Data
○ ○ ○ ○ ○
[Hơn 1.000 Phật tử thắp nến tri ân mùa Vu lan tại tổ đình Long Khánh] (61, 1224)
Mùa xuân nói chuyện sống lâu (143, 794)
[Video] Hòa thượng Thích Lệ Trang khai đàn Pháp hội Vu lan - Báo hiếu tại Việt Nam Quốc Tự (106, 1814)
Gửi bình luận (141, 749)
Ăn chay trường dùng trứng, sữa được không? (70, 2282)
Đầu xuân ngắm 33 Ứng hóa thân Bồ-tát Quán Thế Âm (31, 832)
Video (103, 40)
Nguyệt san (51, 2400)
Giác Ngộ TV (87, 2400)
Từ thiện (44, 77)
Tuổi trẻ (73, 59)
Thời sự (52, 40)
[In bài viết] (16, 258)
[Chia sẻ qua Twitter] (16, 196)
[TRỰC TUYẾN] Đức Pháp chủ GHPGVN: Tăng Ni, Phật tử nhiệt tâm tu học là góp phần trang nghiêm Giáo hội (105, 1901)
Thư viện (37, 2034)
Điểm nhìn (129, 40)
○ ○ ○ ○ ○
Problem requirements
Copy out the entire listing above exactly.

Answer area
[Hơn 1.000 Phật tử thắp nến tri ân mùa Vu lan tại tổ đình Long Khánh] (61, 1224)
Mùa xuân nói chuyện sống lâu (143, 794)
[Video] Hòa thượng Thích Lệ Trang khai đàn Pháp hội Vu lan - Báo hiếu tại Việt Nam Quốc Tự (106, 1814)
Gửi bình luận (141, 749)
Ăn chay trường dùng trứng, sữa được không? (70, 2282)
Đầu xuân ngắm 33 Ứng hóa thân Bồ-tát Quán Thế Âm (31, 832)
Video (103, 40)
Nguyệt san (51, 2400)
Giác Ngộ TV (87, 2400)
Từ thiện (44, 77)
Tuổi trẻ (73, 59)
Thời sự (52, 40)
[In bài viết] (16, 258)
[Chia sẻ qua Twitter] (16, 196)
[TRỰC TUYẾN] Đức Pháp chủ GHPGVN: Tăng Ni, Phật tử nhiệt tâm tu học là góp phần trang nghiêm Giáo hội (105, 1901)
Thư viện (37, 2034)
Điểm nhìn (129, 40)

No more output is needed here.